白髪
白髪
ある朝起きて鏡を見ると、そこには見知らぬ老婆が立っていました。
驚いて一歩下がりました。ガラス窓の向こうに知らない老婆が立っていると思ったからです。ガラスの向こうで老婆も一歩下がりました。私の姿を見て驚いています。
それはそうでしょう。私が見ているのはガラスではなく鏡なのですから。けれど、その時の私には、何が起きたのかわからなかったのです。
老婆を見つめたまま私は混乱して自分の髪に手を添えました。するとガラスの向こうで老婆も、髪に手を添えました。
私が驚いて手を離すと老婆が手を離します。
私は肩にかかる髪を一房手に取り、顔の前に持ってきました。その髪は、真っ白でした。いいえ、真っ白と言えるほど美しくはない。それは汚ならしく黄ばんでいました。私はのどを振り絞るような悲鳴をあげました。
「どうしたんだ!?」
部屋のドアを開け、見知らぬ老人が私の部屋に入ってきました。
「だれ!? あなた!?」
私が誰何すると老人は悲しそうな、どこか疲れたような表情を浮かべ、ひっそりと笑いました。
「私は、宮本博。覚えていないかな」
覚えているどころか、私は、その老人を見たこともありません。なぜ見知らぬ老人が私の部屋にいるのでしょう? もしや、老人の強盗?老人は私の考えなどお構いなしに話しかけてきます。
「君は、自分の名前がわかるかい?」
何を聞かれたのか一瞬わかりませんでした。私の名前? そんなことわかるに決まって……る……。
「名前が……ない……」
私は、呆然と立ち尽くしました。老人は私に近づいてきて私の手をとりました。そして優しく撫でました。

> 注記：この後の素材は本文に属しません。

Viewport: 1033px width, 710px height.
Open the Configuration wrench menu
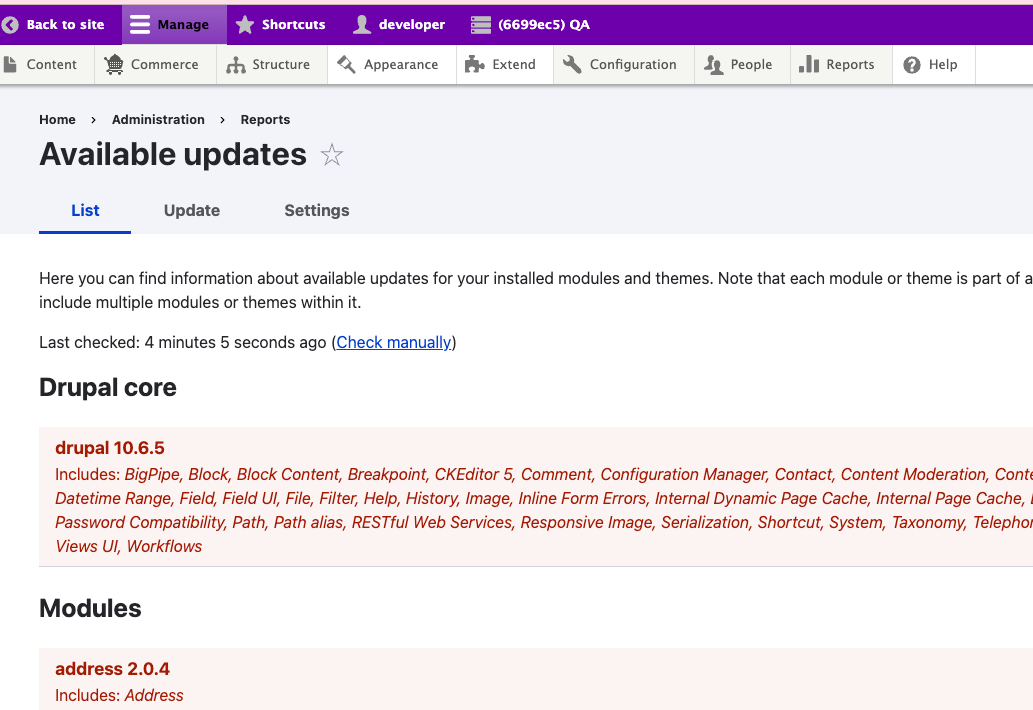point(620,65)
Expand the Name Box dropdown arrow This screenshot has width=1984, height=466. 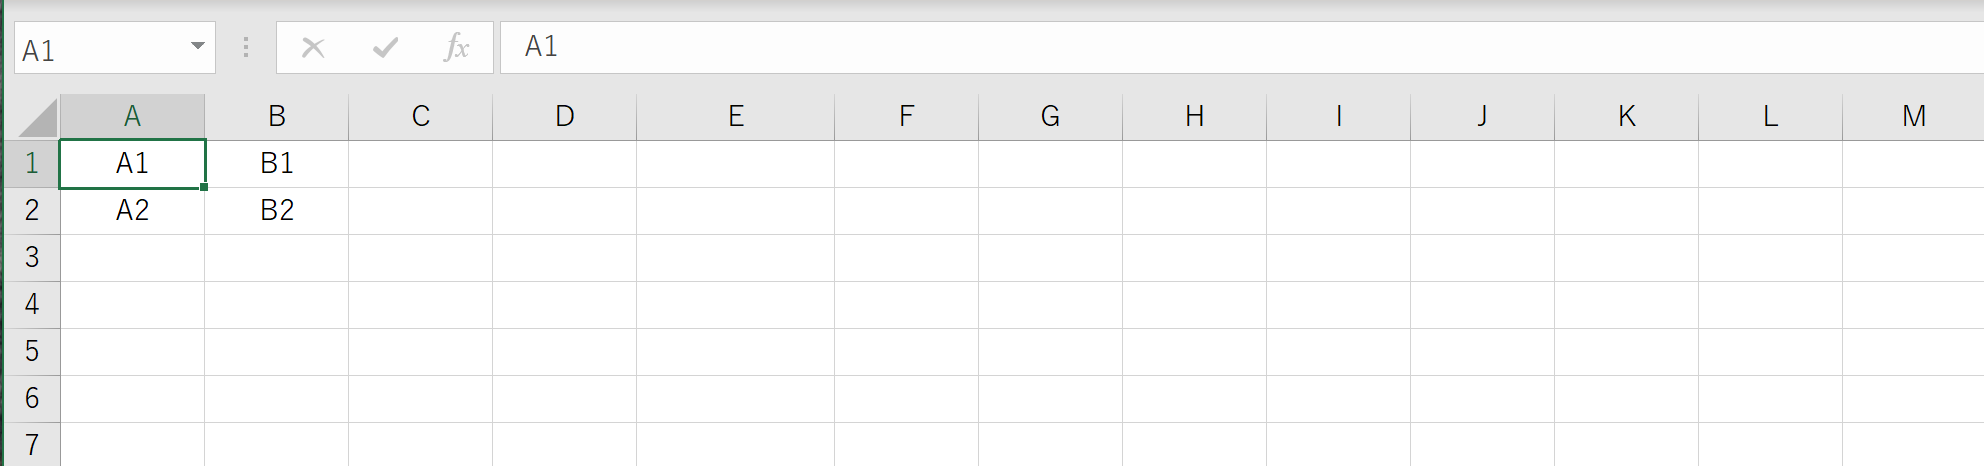[197, 46]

「大丈夫だよ。君のことは私が覚えているから。大丈夫だよ」
その声を聞いていると、本当に大丈夫な気がしてきました。私の心は落ち着きを取り戻し、その老人にむかい、ゆっくりと話すことができました。
「大丈夫、大丈夫ね、博さん。あなたは大丈夫だわ。安心して。私がついているわ」
そう、大丈夫よ。
そんな悲しそうな顔をしないで。
私は私のことを忘れてしまうけれど、あなたのことも、忘れてしまうけれど。
あなたがいれば大丈夫だわ。
そう……。
忘れても……。
あら、私、何を忘れてしまったのかしら?
「ねえ、あなた。私、なにか忘れている気がするんだけど…」
そう言うと博さんは寂しげに笑った。
「大丈夫だよ。私は、覚えているから」
私は、なにか嬉しくなってにっこりと、目の前の老人に笑いかけた。